--- Exercise materials ---

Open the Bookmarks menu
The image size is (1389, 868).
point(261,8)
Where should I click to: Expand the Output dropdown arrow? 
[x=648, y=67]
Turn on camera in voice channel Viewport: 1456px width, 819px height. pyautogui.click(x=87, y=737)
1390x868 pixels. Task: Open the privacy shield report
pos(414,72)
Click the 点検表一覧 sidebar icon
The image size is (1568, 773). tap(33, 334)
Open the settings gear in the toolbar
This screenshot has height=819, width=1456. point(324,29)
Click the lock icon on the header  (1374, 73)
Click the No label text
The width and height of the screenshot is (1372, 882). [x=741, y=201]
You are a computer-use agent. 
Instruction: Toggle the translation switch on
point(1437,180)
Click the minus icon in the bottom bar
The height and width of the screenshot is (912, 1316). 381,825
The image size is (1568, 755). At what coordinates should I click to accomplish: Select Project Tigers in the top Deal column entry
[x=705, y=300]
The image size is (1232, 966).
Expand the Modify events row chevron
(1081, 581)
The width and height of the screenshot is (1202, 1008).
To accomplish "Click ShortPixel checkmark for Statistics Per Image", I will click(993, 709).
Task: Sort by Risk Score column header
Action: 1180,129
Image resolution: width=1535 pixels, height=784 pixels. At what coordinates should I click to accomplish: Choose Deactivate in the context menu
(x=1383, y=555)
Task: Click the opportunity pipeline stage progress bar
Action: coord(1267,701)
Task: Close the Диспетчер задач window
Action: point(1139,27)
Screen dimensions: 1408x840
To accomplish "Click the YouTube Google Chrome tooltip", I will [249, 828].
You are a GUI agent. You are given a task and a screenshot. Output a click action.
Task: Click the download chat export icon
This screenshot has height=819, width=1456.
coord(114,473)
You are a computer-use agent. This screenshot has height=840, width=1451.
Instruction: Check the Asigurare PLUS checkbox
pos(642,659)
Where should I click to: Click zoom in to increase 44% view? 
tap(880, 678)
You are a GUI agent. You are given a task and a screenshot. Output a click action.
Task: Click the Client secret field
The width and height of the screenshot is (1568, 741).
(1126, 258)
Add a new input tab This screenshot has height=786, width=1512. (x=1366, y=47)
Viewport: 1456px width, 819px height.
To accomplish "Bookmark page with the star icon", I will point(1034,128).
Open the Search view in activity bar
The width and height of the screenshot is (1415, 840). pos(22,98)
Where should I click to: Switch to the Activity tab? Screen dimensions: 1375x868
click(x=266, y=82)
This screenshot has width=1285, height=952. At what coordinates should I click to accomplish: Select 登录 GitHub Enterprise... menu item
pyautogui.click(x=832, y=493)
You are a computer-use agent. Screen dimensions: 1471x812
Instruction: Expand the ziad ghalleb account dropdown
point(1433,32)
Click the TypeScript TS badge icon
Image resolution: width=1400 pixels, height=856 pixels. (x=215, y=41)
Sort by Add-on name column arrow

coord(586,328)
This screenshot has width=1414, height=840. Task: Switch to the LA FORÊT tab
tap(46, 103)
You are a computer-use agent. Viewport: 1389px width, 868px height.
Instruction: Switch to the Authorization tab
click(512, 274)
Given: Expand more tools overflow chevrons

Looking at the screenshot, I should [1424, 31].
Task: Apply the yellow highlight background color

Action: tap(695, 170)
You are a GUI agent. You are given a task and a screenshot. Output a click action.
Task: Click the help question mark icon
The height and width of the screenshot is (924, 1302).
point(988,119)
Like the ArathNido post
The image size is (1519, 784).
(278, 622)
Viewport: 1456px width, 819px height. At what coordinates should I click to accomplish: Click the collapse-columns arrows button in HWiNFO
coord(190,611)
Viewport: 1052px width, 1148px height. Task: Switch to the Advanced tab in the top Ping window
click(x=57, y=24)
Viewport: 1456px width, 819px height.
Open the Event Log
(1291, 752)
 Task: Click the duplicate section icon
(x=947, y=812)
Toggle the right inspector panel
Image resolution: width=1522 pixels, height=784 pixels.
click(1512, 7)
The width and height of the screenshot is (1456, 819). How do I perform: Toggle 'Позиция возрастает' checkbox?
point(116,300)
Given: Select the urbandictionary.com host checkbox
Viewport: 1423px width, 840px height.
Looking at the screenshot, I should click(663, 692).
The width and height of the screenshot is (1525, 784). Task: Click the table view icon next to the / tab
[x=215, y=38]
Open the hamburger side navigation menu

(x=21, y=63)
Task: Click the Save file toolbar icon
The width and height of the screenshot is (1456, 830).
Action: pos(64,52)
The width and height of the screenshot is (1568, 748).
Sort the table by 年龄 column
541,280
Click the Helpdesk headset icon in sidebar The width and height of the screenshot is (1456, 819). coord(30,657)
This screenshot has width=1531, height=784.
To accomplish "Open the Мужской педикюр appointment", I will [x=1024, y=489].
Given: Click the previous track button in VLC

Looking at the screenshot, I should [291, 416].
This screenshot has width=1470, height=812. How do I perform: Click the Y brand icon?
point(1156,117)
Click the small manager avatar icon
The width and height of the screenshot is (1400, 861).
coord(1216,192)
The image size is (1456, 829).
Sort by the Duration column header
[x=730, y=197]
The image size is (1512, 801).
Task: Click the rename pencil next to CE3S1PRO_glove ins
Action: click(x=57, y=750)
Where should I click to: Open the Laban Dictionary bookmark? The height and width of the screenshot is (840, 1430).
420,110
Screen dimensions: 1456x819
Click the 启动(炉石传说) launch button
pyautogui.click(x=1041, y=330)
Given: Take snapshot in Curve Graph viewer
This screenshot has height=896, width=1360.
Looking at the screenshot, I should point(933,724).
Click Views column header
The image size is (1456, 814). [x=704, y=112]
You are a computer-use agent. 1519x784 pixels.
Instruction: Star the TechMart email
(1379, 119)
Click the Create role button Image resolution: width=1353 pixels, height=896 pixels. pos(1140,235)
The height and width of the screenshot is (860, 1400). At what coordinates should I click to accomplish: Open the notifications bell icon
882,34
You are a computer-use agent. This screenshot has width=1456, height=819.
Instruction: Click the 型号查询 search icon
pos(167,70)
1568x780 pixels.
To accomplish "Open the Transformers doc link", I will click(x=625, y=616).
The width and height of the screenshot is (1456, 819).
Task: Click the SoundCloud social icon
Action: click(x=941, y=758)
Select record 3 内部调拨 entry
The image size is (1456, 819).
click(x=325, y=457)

---

#### Activity:
For each line above that carries the word "computer", copy it out.

#### Result of the task:
You are a computer-use agent. 
You are a computer-use agent. This screenshot has height=840, width=1451.
You are a computer-use agent. Screen dimensions: 1471x812
You are a computer-use agent. Viewport: 1389px width, 868px height.
You are a computer-use agent. 1519x784 pixels.
You are a computer-use agent. This screenshot has width=1456, height=819.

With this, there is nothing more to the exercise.